Le 24 septembre, le tribunal arrive au cœur du dossier: les violences reprochées à Alexandre Benalla sur un couple place de la Contrescarpe, le 1er mai 2018.
Les vidéos des évènements sont diffusées, disséquées, au ralenti, image par image.
Alexandre Benalla conteste vigoureusement avoir porté des « coups volontaires », parle de « gestes techniques ratés ».
Il assure qu'il ne frappe pas mais « effleure » la tête de Georgios D., se met à mimer à la barre pour montrer qu'il ne « marche » pas volontairement sur lui mais qu'il est « entraîné dans (sa) chute ».
Le tribunal semble sceptique, confronte sa version à celle du couple, Georgios D. et Chloé P.
« C'est pas facile, on ne comprend toujours pas pourquoi ça s'est passé comme ça aujourd'hui », déclare cette dernière en fin d'audience. « Pour dire la vérité, je n'attends pas grand-chose de ce procès, dès le départ ce qu'on veut, c'est des excuses. Tout le reste c'est plus fort que nous, ça va rester un traumatisme à vie. »
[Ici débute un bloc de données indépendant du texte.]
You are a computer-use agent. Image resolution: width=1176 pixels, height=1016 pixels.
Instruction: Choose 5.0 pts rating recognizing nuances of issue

« Janus » aux deux visages
Dans un réquisitoire de près de quatre heures qui s'étire dans la nuit du 30 septembre, le parquet appelle à la « nuance » dans un dossier « déjà jugé par le tribunal de l’opinion ».
Dépeignant Alexandre Benalla en « Janus » - d'un côté, « ce professionnel reconnu et compétent », de l'autre, un jeune « sans filtre, qui sera rattrapé par son tempérament », l'accusation requiert 18 mois d'emprisonnement avec sursis à son encontre.
Une « condamnation en forme de reçu, en solde de tout compte. Pour que l'affaire Benalla (...) s'efface devant un jugement ».
« Regrets »
Le lendemain, à l'issue des plaidoiries de relaxe de ses avocats, Alexandre Benalla a la parole en dernier.
« Je ne suis pas un ange, je ne fais pas les choses dans les règles, sinon je ne serais pas arrivé où j'en étais », déclare-t-il. « Est-ce que ça fait de moi un délinquant ? »
Le 1er mai 2018, il assure avoir voulu « rendre service » mais admet une « erreur de jugement ».
Il énonce aussi ses « regrets »: pour « ses coprévenus », pour « ne pas avoir réussi à protéger l'institution que je servais, l’Élysée », pour « la trentaine de personnes qui se sont échouées dans ce naufrage Benalla ».
L'audience levée, il se dirige vers Georgios D. et lui serre la main.